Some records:
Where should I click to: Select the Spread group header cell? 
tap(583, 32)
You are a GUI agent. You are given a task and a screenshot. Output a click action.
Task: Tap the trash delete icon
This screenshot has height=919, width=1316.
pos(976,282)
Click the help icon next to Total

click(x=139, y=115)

**CHALLENGE**
Transcribe the lines above word for word, with no changes.

**TASK SOLUTION**
Where should I click to: Select the Spread group header cell? 
tap(583, 32)
You are a GUI agent. You are given a task and a screenshot. Output a click action.
Task: Tap the trash delete icon
This screenshot has height=919, width=1316.
pos(976,282)
Click the help icon next to Total

click(x=139, y=115)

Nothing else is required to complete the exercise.